**Your goal:** Copy the 3ds max passage starting with "Ambient Color Component Maps" and going on through "in your scene.", renaming "Diffuse" as "Base Color" wherever it occurs.

"Where principle is put to work, not as a recipe or as a formula, there will always be style."—Le Corbusier
I'm always impressed with the creativity of the artists in the 3ds max community. They are constantly experimenting and inventing new processes within the max toolset to achieve their vision—creating unique visual styles in the process. Your style is built on a foundation of knowledge of the basic principles behind your use of the digital tools and techniques in max. It is a visual language all your own, and you'll create it by putting those principles into practice.
The ability to adopt and use the visual language created by an art direction team is essential to your success as a max artist. At the beginning of your career, most of the production work you do will be guided by a visual style created by someone else. As you gain experience, there will be ample opportunity to create and express your own visual language. Knowing when to be a chameleon, blending your work with the rest of the production team, and when to be an individual, freely expressing your own style, will help you gain the trust and confidence of your producer and art direction team.
One of the major creative tools in max 4 is the Material Editor. Learning how the Material Editor is organized and about its basic functions is relatively easy. But after you get beyond the basics, the incredible depth of this tool and the variety of ways that it can be used to create materials can be somewhat daunting. Understanding more about the material component maps—how they are used and what they are capable of creating—will accelerate your learning of max 4 and help you in your quest for a style of your own.
Material Component Map Basics
Every material in max has a basic set of common components, which determines its color, reflectivity, opacity, and so on. Each of the material components can be controlled by numeric values, by color changes, and by using one of max's 35 map types as a component map. In other words, you can use bitmap images, procedural noise, and falloff, among others, to affect ambient and diffuse color, opacity, specular, reflection, and so on. Figure 1 shows theMaterial Editor and the associated Maps rollout for a default standard materialusing a Blinn shader.
Figure 1 The small box next to each material component is a Map slot, whichis linked to its counterpart in the Maps rollout. Each of max 4's 10 material types and 7 shaders has similar and unique material components.
For information that defines the material component maps discussed in this article, search for the name of the material component in the Search or Index portion of your max 4 User Reference.
The examples in the remaining sections of this article will show you the effect that material component maps can have on material appearance.
Ambient Color Component Maps
Ambient light affects every surface of an object via indirect illumination—the light reflected off the other objects and surfaces in an environment. The Ambient material component is locked to the Diffuse material component by default. Leaving them locked will work for the majority of your material needs, but sometimes you'll want the subtle effect that a map in the Ambient component can achieve.
To add a map to the Ambient color component, you must first unlock it from the Diffuse component. Then click its adjacent Map slot and choose a map from the material map browser. After the map is added, there is a parameter setting that must be adjusted so that you can actually see the map in the Material Editor and in your scene.
The Hidden Knowledge
In previous versions of max, the Global Ambient Lighting option found in the Rendering/Environment dialog box was on by default. Discreet found out that a majority of max artists didn't use the global ambient light and just turned it off when they started lighting a scene. Discreet listened to its users, and the result is that in 3ds max 4, global ambient lighting is now off by default.

**Data entries:**
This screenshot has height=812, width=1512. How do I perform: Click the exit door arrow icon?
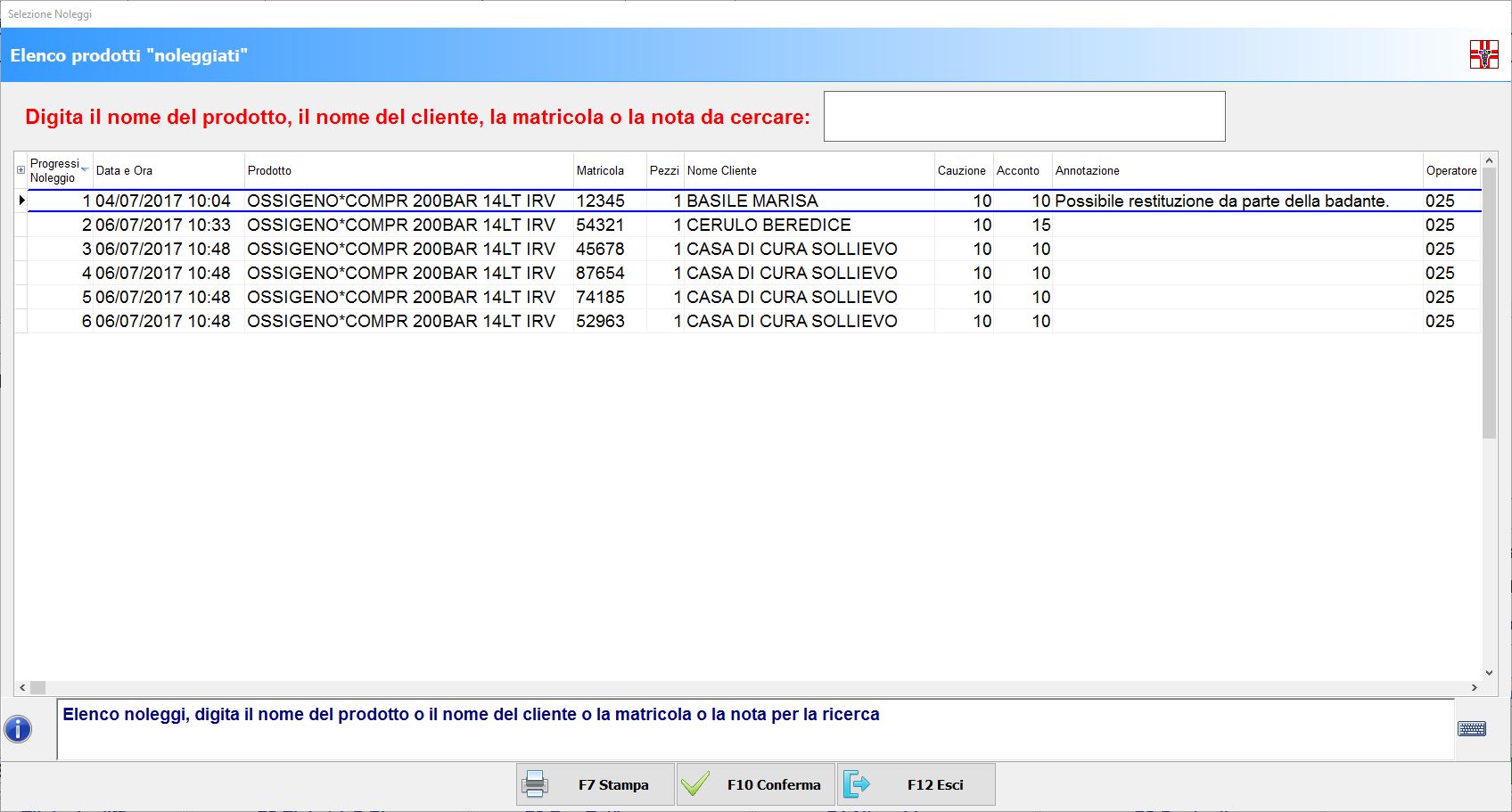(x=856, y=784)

---

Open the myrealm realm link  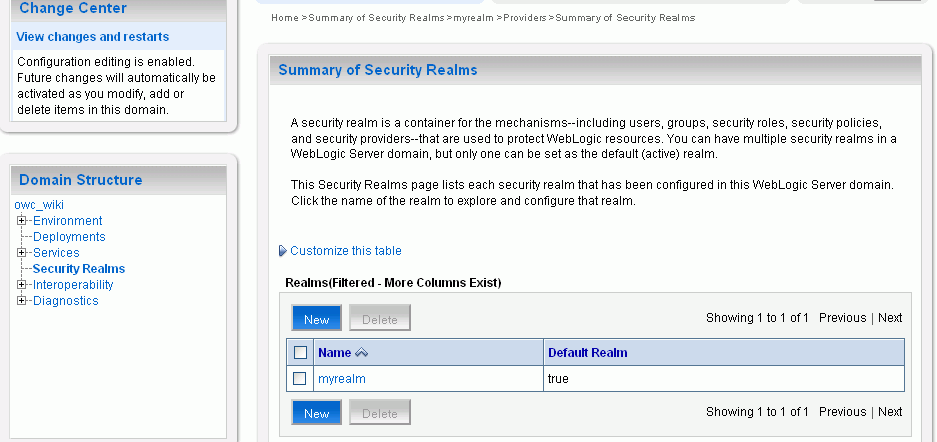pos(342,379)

**Worked solution:**
Ambient Color Component Maps
Ambient light affects every surface of an object via indirect illumination—the light reflected off the other objects and surfaces in an environment. The Ambient material component is locked to the Base Color material component by default. Leaving them locked will work for the majority of your material needs, but sometimes you'll want the subtle effect that a map in the Ambient component can achieve.
To add a map to the Ambient color component, you must first unlock it from the Base Color component. Then click its adjacent Map slot and choose a map from the material map browser. After the map is added, there is a parameter setting that must be adjusted so that you can actually see the map in the Material Editor and in your scene.